Enhancer of zeste homologs 1/2 (EZH1/2) dual inhibitors show greater antitumor activity than an EZH2 selective inhibitor. (a) Dose‐dependent in vitro growth inhibition of KARPAS‐422 cells by OR‐S0, (R)‐OR‐S1, and (R)‐OR‐S2. (b) Summary of activities of OR‐S0, (R)‐OR‐S1, and (R)‐OR‐S2. Cell‐free polycomb repressive complex 2 (PRC2)‐EZH1 and PRC2‐EZH2 inhibition activities, cell‐based trimethylation of histone H3 lysine 27 (H3K27me3) inhibition activities in HCT116 cells, and in vitro growth inhibition activities against KARPAS‐422 cells of OR‐S0, (R)‐OR‐S1, and (R)‐OR‐S2 are shown. (c) Summary of pharmacokinetic parameters of single‐dose OR‐S0 and (R)‐OR‐S1 in BALB/c mice. (d–g) Antitumor activities and H3K27me3 reduction activities of (d,f) OR‐S0 and (e,g) (R)‐OR‐S1 in a KARPAS‐422 xenograft model. Mean estimated tumor volumes ± standard errors (n = 5, d,e), and mean relative H3K27me3/H3 values ± standard errors (n = 3, f,g) are plotted on the graphs.

Collectively, EZH1/2 dual inhibitors showed greater antitumor efficacy than an EZH2 selective inhibitor in a model of DLBCL harboring Y641N oncogenic mutation in EZH2.

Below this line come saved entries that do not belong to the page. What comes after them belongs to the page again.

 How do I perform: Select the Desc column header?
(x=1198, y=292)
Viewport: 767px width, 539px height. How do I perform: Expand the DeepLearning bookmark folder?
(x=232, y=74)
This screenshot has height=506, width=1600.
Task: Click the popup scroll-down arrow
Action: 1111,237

Search for hematological cancer cell lines sensitive to EZH1/2 dual inhibitor

As dysregulation of PRC2 is linked to hematological malignancies,45, 46, 47, 48, 49 and we found that EZH1/2 dual inhibitors are more potent than EZH2 selective inhibitors, we evaluated the growth inhibition efficacy of EZH1/2 dual inhibitor ((R)‐OR‐S2) in a panel of hematological cancer cell lines (Fig. 4a). In all cell lines, no correlation was detected between sensitivity to (R)‐OR‐S2 and mRNA expression levels of EZH1 and/or EZH2. Among the DLBCL cell lines, those harboring a GOF mutation in EZH2 (green bars in Fig. 4a) showed higher sensitivity to (R)‐OR‐S2 than those that did not have a mutation in EZH2, with one exception. This result is consistent with previous reports that these cell lines are sensitive to EZH2 selective inhibitors.29, 30 RL cell line has a Y641N mutation in EZH2 but did not show sensitivity to (R)‐OR‐S2, which also corroborated a previous report that this line is not sensitive to GSK126, an EZH2 selective inhibitor.29 As half maximal growth inhibition (GI50) values of (R)‐OR‐S2 against these higher sensitive cells were ≤100 nM, we decided to label cell lines with GI50 values of ≤100 nM as hypersensitive ones. Among lymphoma subgroups, most peripheral T‐cell lymphoma (PTCL) cell lines also showed hypersensitivity to (R)‐OR‐S2. As for myelomas, six out of eight multiple myeloma (MM) cell lines showed hypersensitivity to (R)‐OR‐S2. Compared to lymphomas and MM, the percentage of hypersensitive cell lines was low with leukemia. However, all hypersensitive cell lines of AML; namely MOLM‐14, THP‐1, MV‐4‐11, and Kasumi‐1 (orange bars in Fig. 4a; Table S3), had the fusion genes, MLL‐AF9 (MOLM‐14 and THP‐1), MLL‐AF4 (MV‐4‐11), or AML1‐ETO (Kasumi‐1). Among cell lines of acute lymphoblastic leukemia (ALL), RS4;11 (red bar in Fig. 4a) has an MLL‐AF4 fusion gene like MV‐4‐11, and RS4;11 also showed hypersensitivity to (R)‐OR‐S2. Collectively, these results suggest that lymphomas (e.g. DLBCL with EZH2 mutations and PTCL), MM, and leukemia with fusion genes (e.g. MLL‐AF9, MLL‐AF4, and AML1‐ETO) are good clinical targets of EZH1/2 dual inhibitors.

Figure 4

In vitro growth inhibition activities of (R)‐OR‐S2 against various cancer cell lines. Fifty percent growth inhibitory activities against (a) hematological cancer cell lines and (b) solid cancer cell lines, with the cellular gene expression profiles of enhancer of zeste homolog 1 (EZH1) and EZH2. Gene expression profiles of EZH1 and EZH2 were obtained from the Cancer Cell Line Encyclopedia (CCLE).60 Information of the mutations of SWItch/Sucrose Non‐Fermentable (SWI/SNF) subunits in each cell line was obtained from CCLE, the Catalogue Of Somatic Mutations In Cancer (COSMIC),61 and the cBioPortal for Cancer Genomics.62, 63 ALL, acute lymphoblastic leukemia; APL, acute promyelocytic leukemia; BCL, B‐cell lymphoma; BURKITT, Burkitt lymphoma; DLBCL, diffuse large B‐cell lymphoma; HL, Hodgkin's lymphoma; MCL, mantle cell lymphoma; MM, multiple myeloma; PTCL, peripheral T‐cell lymphoma.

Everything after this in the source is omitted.